*** RECORDS SUPPLIED Section Begins ***

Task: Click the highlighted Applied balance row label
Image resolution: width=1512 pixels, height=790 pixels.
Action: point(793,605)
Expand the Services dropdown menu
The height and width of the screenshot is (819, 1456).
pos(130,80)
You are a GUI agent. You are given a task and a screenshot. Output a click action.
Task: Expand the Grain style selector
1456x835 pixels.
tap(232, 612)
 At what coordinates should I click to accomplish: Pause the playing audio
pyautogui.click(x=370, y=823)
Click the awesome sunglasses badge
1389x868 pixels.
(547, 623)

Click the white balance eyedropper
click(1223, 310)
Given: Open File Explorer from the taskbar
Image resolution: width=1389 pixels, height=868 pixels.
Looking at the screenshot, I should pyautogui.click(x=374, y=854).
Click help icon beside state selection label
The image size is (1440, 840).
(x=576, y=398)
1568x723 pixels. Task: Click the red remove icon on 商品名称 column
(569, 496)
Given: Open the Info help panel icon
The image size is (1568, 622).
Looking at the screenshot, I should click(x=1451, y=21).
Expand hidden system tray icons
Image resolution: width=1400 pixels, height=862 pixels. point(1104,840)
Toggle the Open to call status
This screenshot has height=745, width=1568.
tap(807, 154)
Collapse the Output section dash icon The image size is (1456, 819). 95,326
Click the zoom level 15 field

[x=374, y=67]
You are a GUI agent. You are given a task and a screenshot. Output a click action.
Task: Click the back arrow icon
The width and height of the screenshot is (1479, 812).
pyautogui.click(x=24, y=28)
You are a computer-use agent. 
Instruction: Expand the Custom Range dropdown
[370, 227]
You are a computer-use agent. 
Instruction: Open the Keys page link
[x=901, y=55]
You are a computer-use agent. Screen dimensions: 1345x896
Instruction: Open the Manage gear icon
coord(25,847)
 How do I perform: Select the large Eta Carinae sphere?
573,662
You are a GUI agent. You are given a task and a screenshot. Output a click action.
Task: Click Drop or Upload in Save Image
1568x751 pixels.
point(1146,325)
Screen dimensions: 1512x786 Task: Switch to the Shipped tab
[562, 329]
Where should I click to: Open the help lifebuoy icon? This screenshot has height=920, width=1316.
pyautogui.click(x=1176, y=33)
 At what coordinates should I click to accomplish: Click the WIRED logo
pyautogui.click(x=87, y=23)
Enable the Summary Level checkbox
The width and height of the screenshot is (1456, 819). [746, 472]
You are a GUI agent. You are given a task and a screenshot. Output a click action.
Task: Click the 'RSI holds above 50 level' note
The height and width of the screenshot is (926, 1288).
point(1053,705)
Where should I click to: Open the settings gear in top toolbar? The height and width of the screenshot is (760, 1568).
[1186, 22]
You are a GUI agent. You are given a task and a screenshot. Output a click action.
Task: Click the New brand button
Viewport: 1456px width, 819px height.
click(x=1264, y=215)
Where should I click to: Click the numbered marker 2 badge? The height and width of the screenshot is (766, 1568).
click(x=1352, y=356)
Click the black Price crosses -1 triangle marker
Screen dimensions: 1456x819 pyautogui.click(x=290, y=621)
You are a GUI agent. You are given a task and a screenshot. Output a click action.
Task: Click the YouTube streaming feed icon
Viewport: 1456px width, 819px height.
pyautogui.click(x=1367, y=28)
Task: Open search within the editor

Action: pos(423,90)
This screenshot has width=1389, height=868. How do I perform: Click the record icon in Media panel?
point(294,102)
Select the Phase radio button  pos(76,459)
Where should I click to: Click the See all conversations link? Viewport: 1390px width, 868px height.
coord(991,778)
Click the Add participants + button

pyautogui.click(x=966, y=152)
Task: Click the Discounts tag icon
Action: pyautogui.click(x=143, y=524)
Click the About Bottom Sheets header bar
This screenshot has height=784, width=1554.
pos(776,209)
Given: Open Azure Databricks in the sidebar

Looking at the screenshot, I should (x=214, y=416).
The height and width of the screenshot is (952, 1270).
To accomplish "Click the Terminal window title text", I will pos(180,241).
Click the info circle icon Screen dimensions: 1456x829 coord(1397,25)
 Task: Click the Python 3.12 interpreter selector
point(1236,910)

*** RECORDS SUPPLIED Section Ends ***

**EXERCISE OBJECTIVE:** The answer should hold the lines from the one containing "Click the info" through the end of the entries above, set down exactly, with both ends included.

**SOLUTION TO THIS EXERCISE:**
Click the info circle icon Screen dimensions: 1456x829 coord(1397,25)
 Task: Click the Python 3.12 interpreter selector
point(1236,910)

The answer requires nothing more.